** Required work **
Starting at the line that contains "How AI Is Changing Remote Work Forever in 2026 (78, 1105)", reproduce only the lines through the end of the data, exactly, including both the first and the last; skip the pictures.

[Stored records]
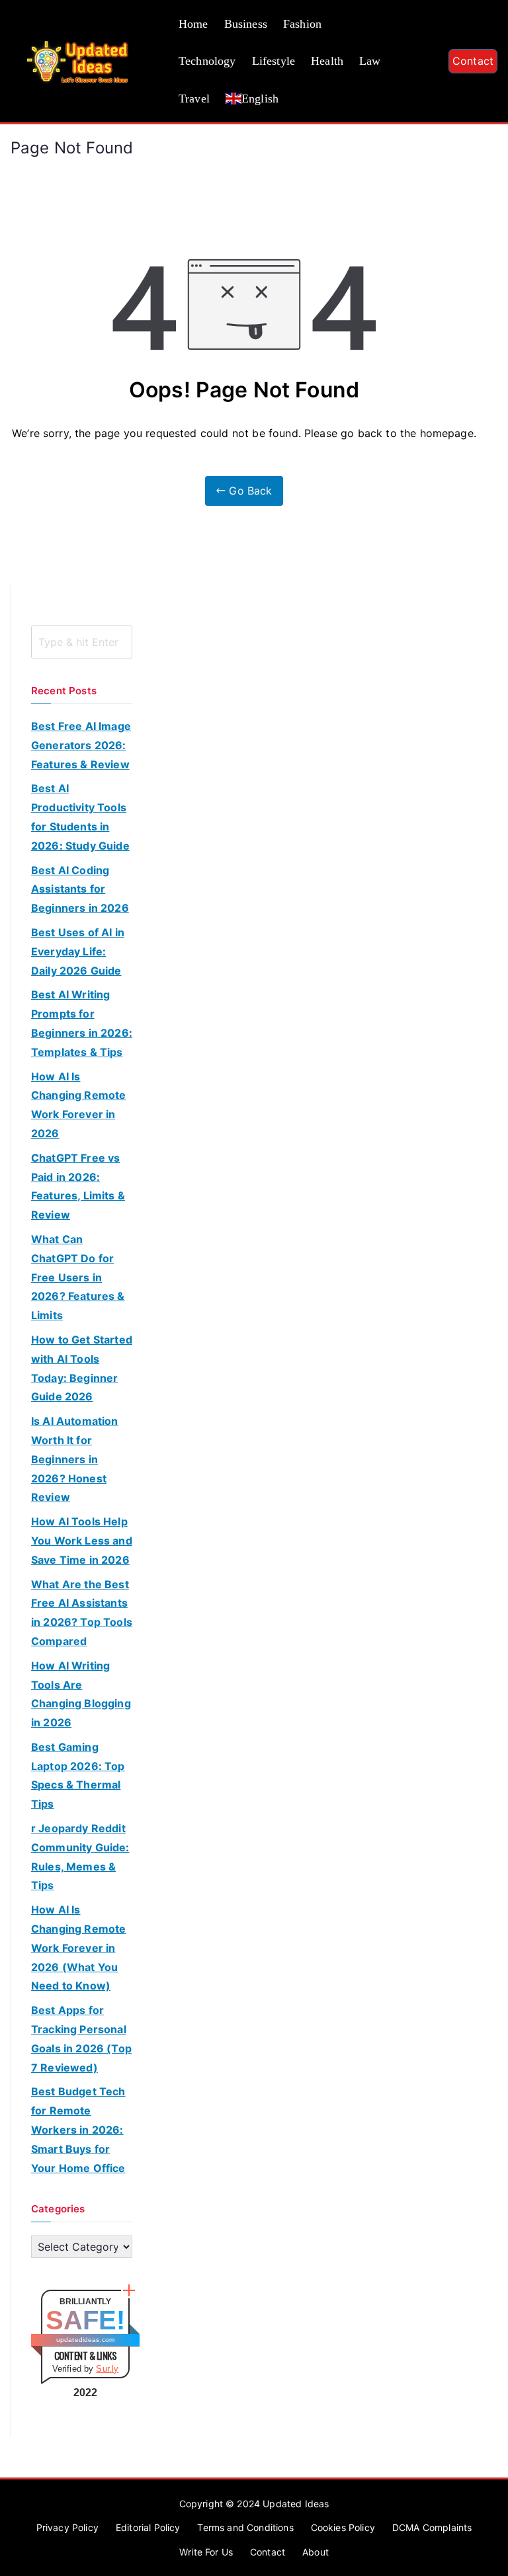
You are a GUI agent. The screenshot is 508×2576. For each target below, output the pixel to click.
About (315, 2551)
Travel (194, 98)
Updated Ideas (296, 2503)
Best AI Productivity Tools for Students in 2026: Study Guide (80, 817)
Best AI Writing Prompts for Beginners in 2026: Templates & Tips (81, 1023)
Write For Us (206, 2551)
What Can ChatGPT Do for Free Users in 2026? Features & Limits (78, 1277)
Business (245, 23)
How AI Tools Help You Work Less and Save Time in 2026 (81, 1540)
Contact (472, 60)
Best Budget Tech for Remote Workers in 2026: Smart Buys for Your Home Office (78, 2129)
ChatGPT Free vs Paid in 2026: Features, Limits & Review (78, 1186)
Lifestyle (273, 60)
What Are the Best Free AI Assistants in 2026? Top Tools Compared (81, 1613)
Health (327, 60)
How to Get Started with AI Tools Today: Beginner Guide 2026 (81, 1368)
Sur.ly (107, 2369)
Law (369, 60)
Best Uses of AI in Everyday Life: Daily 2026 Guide (77, 951)
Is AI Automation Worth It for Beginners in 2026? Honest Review (74, 1459)
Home (193, 23)
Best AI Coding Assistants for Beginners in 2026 (80, 889)
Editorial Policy (148, 2527)
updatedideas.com (85, 2339)
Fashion (302, 23)
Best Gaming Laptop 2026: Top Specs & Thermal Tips (78, 1775)
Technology (207, 60)
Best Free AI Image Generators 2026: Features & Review (81, 745)
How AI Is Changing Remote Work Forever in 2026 (78, 1105)
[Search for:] (82, 642)
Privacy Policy (67, 2527)
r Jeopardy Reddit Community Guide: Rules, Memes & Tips (80, 1857)
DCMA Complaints (432, 2527)
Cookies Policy (343, 2527)
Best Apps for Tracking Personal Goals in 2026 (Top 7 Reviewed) (81, 2038)
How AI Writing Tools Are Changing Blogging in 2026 (81, 1694)
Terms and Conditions (245, 2527)
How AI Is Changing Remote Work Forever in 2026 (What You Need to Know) (78, 1947)
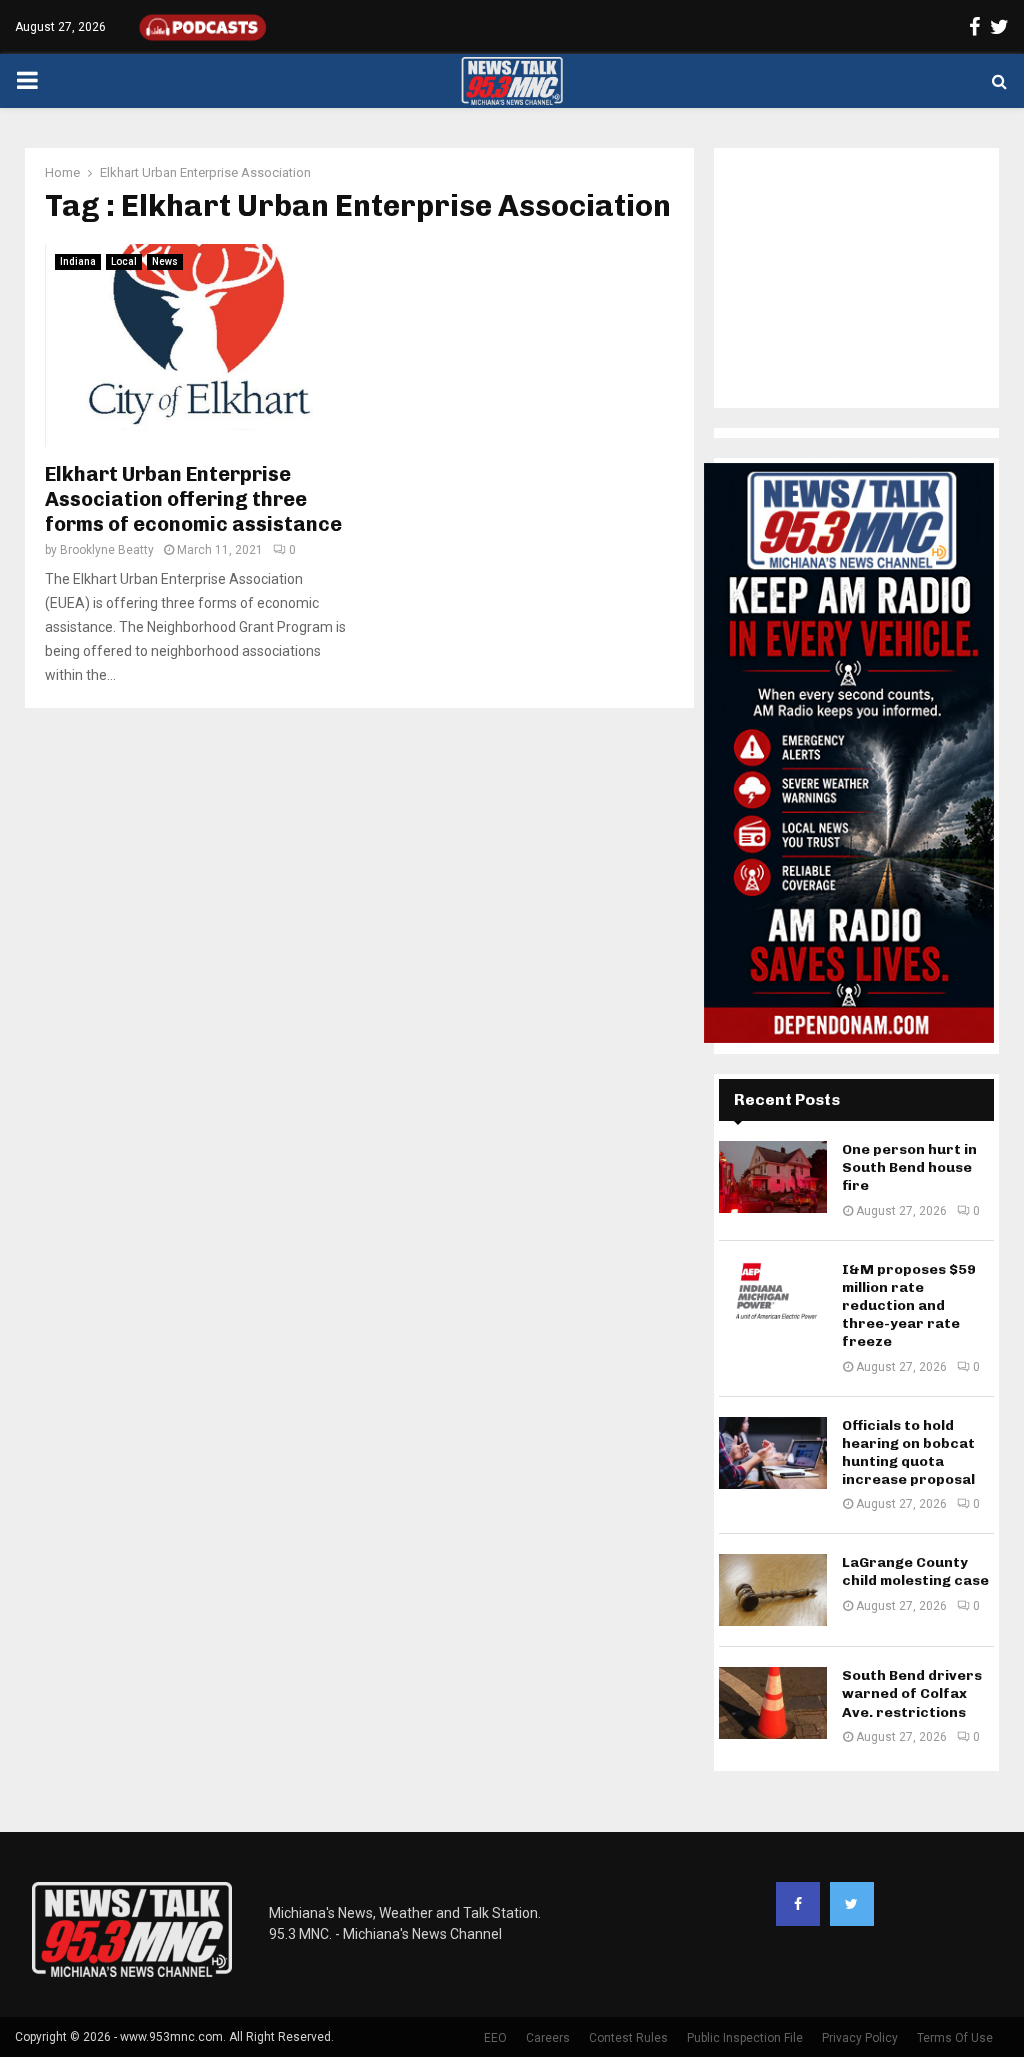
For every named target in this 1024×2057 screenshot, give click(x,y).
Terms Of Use (955, 2038)
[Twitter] (852, 1904)
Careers (548, 2038)
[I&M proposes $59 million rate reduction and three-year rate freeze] (773, 1297)
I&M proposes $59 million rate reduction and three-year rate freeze (909, 1306)
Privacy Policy (860, 2038)
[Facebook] (798, 1904)
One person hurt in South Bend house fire (909, 1167)
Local (124, 261)
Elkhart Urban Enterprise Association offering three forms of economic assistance (193, 499)
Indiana (78, 261)
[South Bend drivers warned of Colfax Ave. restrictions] (773, 1703)
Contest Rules (628, 2038)
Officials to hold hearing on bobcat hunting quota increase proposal (908, 1453)
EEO (495, 2038)
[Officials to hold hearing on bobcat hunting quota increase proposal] (773, 1453)
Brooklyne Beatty (107, 550)
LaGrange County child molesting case (915, 1571)
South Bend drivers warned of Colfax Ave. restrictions (912, 1693)
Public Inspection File (745, 2038)
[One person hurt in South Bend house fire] (773, 1177)
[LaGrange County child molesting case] (773, 1590)
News (165, 261)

** Task answer **
How AI Is Changing Remote Work Forever in 2026 (78, 1105)
[Search for:] (82, 642)
Privacy Policy (67, 2527)
r Jeopardy Reddit Community Guide: Rules, Memes & Tips (80, 1857)
DCMA Complaints (432, 2527)
Cookies Policy (343, 2527)
Best Apps for Tracking Personal Goals in 2026 (Top 7 Reviewed) (81, 2038)
How AI Writing Tools Are Changing Blogging in 2026 (81, 1694)
Terms and Conditions (245, 2527)
How AI Is Changing Remote Work Forever in 2026 (What You Need to Know) (78, 1947)
For every named target in this 1024×2057 screenshot, give click(x,y).
Terms Of Use (955, 2038)
[Twitter] (852, 1904)
Careers (548, 2038)
[I&M proposes $59 million rate reduction and three-year rate freeze] (773, 1297)
I&M proposes $59 million rate reduction and three-year rate freeze (909, 1306)
Privacy Policy (860, 2038)
[Facebook] (798, 1904)
One person hurt in South Bend house fire (909, 1167)
Local (124, 261)
Elkhart Urban Enterprise Association offering three forms of economic assistance (193, 499)
Indiana (78, 261)
[South Bend drivers warned of Colfax Ave. restrictions] (773, 1703)
Contest Rules (628, 2038)
Officials to hold hearing on bobcat hunting quota increase proposal (908, 1453)
EEO (495, 2038)
[Officials to hold hearing on bobcat hunting quota increase proposal] (773, 1453)
Brooklyne Beatty (107, 550)
LaGrange County child molesting case (915, 1571)
South Bend drivers warned of Colfax Ave. restrictions (912, 1693)
Public Inspection File (745, 2038)
[One person hurt in South Bend house fire] (773, 1177)
[LaGrange County child molesting case] (773, 1590)
News (165, 261)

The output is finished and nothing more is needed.